>> START Records for this exercise

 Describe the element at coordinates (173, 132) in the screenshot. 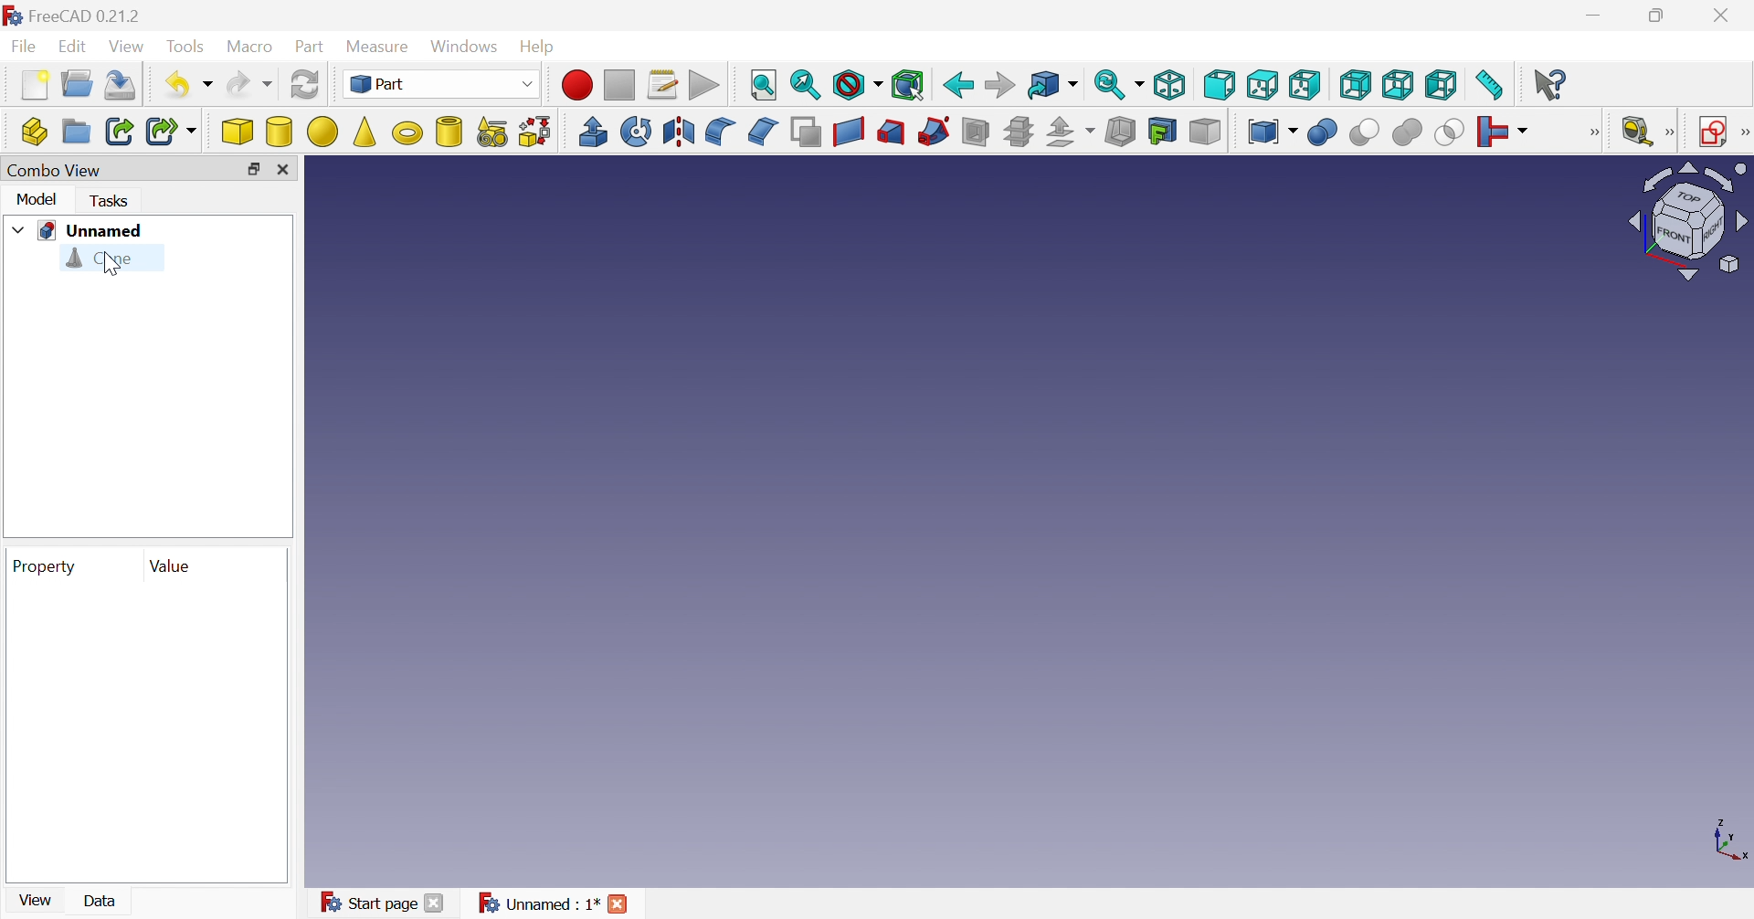

I see `Male sub-link` at that location.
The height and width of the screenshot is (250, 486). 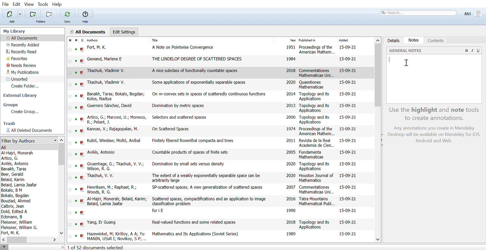 What do you see at coordinates (70, 108) in the screenshot?
I see `Add this reference to favorites` at bounding box center [70, 108].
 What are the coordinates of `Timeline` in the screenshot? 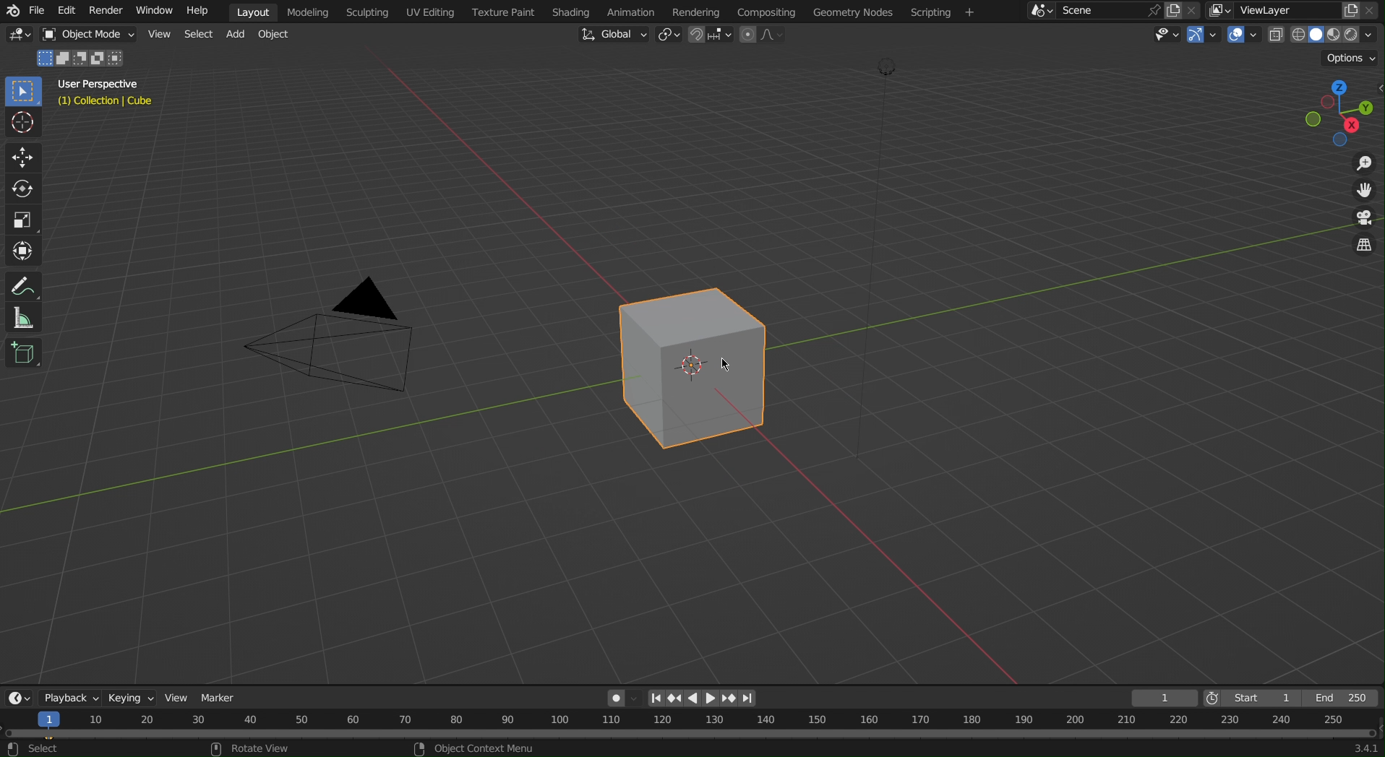 It's located at (688, 725).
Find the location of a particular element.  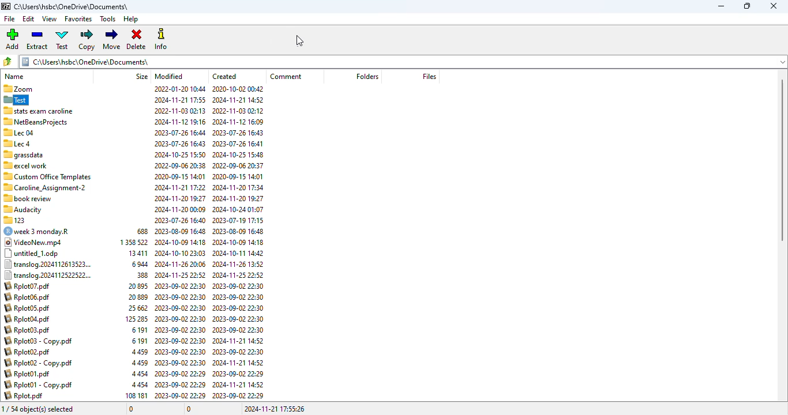

2023-09-02 22:30 is located at coordinates (180, 297).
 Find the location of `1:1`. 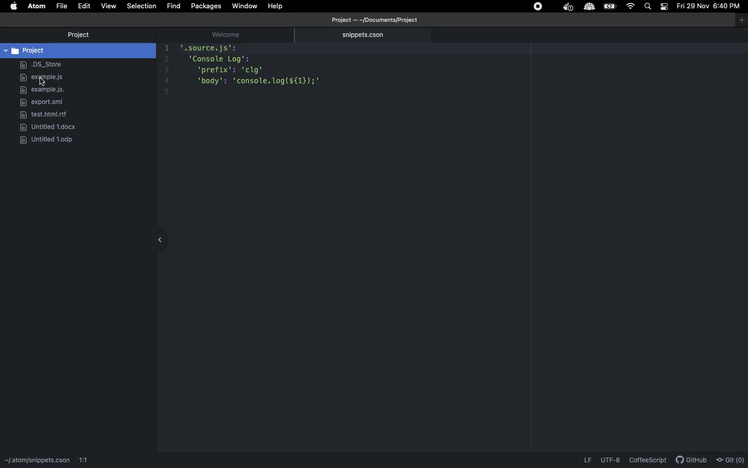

>> END Records for this exercise

- The exercise:
Please copy out the rows from the line holding "Find the location of a particular element." through the last row, inclusive, and leave the pictures out of your answer.

- Expected output:
Find the location of a particular element.  

2023-09-02 22:30 is located at coordinates (180, 297).
 Find the location of `1:1`. 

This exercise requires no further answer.